The feelings that occurred after this are difficult for me to describe. I couldn't rationally comprehend what had just happened. Factually, the incident was simple enough. Some kids had decided to throw stones at a goose and murdered it. However, when it came to deciphering why the kids had chosen to do this, I simply couldn't understand what they had done. Why murder a goose with no intention to eat it, as a hunter would? Why this time? Why this place? What was your intentions? The answers to these questions completely eluded me, and to an extent, they still do.

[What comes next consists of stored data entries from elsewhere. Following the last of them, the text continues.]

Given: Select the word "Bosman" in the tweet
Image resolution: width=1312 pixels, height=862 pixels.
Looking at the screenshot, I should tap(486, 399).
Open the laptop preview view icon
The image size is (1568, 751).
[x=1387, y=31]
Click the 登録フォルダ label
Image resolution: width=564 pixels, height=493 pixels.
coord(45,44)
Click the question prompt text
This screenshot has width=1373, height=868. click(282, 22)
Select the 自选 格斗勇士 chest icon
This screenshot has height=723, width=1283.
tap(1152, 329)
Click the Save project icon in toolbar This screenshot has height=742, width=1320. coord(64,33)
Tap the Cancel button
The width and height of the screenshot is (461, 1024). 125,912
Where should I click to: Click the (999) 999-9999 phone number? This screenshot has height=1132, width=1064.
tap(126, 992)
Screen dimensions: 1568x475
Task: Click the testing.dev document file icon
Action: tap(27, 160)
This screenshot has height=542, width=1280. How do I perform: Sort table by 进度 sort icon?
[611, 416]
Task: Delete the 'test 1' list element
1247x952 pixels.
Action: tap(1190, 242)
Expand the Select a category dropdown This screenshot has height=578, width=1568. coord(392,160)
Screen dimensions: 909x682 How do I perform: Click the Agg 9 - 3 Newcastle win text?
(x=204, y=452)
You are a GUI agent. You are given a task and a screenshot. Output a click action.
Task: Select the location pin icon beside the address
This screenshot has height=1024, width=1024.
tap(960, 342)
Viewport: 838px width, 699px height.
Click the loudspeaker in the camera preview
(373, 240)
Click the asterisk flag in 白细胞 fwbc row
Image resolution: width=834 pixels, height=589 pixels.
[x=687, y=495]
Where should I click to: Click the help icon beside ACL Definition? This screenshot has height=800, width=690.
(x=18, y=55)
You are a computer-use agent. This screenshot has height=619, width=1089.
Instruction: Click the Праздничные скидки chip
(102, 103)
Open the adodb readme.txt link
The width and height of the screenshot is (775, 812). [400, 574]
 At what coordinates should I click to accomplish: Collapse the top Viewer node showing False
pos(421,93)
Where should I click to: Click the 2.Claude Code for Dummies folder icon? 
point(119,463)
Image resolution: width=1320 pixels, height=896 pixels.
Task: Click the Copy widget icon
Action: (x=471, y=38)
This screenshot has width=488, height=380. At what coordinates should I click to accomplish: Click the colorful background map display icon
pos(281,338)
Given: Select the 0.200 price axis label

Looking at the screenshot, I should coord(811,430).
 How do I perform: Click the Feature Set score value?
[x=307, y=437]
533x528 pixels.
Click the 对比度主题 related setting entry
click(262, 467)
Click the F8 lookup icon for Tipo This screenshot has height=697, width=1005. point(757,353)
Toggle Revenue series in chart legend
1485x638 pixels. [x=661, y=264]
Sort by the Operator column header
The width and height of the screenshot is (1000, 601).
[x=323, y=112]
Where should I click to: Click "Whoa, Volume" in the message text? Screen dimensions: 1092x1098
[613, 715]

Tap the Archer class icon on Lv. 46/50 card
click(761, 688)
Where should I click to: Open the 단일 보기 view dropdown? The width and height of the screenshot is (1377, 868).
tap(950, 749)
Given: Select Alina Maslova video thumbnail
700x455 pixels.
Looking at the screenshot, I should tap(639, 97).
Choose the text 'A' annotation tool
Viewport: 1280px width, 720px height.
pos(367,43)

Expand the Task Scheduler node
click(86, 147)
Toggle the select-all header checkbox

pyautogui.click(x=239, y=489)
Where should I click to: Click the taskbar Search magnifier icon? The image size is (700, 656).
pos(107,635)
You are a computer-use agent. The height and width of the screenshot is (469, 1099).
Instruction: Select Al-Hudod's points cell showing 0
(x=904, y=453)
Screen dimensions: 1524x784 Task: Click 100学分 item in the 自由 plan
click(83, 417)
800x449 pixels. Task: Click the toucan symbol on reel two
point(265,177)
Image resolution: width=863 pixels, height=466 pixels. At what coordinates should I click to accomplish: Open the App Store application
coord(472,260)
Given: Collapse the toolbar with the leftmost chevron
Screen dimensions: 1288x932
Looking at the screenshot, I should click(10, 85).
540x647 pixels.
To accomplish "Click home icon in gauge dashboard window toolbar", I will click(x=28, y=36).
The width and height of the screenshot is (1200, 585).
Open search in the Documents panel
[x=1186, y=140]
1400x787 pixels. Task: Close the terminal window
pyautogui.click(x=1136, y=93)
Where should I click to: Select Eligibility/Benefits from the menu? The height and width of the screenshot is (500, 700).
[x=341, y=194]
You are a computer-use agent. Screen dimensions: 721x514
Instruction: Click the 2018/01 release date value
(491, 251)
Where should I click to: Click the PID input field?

I find a strong connection between my feelings and a certain moment in the film Angel's Egg. I'm reminded of the scene where the girl wakes up in the moment and finds that the egg she had been carrying with her throughout her journey was smashed and completely broken. However, unlike the girl, I hadn't realized that the egg was smashed until a few weeks later. After a period of discomfort from witnessing the scene, things proceeded as normal for the next few weeks. After all, I had finals in school to focus on.
However, as my winter break approached, I started to feel discomfort with the ethics of fishing. Was I hurting the fish? I had primarily caught the fish and released them, never eating my catch. Wasn't this just as meaningless as the actions of the boys who had murdered that goose? I started obsessively looking things up on Google. My searches grew quite enigmatic and obscure. For one example, I had looked up the decay time of synthetic materials that I had used to create flies. I was worried that the materials I used would never decay in the water and that I was hurting the environment with my actions.
I grew more and more discomforted with the idea of fishing over time. Things came to a head near Christmas time. I have difficulties expressing my emotions verbally (due to anxiousness), so I find that using texts to communicate my intimate feelings is easier than expressing them out loud. I decided to write a giant blurb of text to my Mom telling her that I couldn't fish any longer. I sent the text and then I think I hid in my room. I had felt that same devastation that the girl in Angel's Egg felt when her egg was cracked.
My Mom was distressed, confused, and worried about me. She was concerned about me suddenly dropping an interest that had so deeply sustained me. But in my heart, I couldn't fish any longer. I felt no urge to. The love and affection I had once felt for fishing had completely diminished. Not only that, but I had also felt I let my Mom down. She rooted for me and what I cared for, and I felt deeply regretful for causing her further stress and sadness.
Well, I wanted to just write this, I guess. I could write more, which I very well might, but there are other things I need to get to for now.
Footnotes:
* I know that the division between "nature" and "culture" is quite controversial. But this is precisely how I approached "nature." I saw "nature" as something vast and untainted that shouldn't be clouded by the whims of people.
** I shouldn't act like the bass fisherman didn't "connect with nature," but they didn't connect with it in a way that seemed satisfying to me.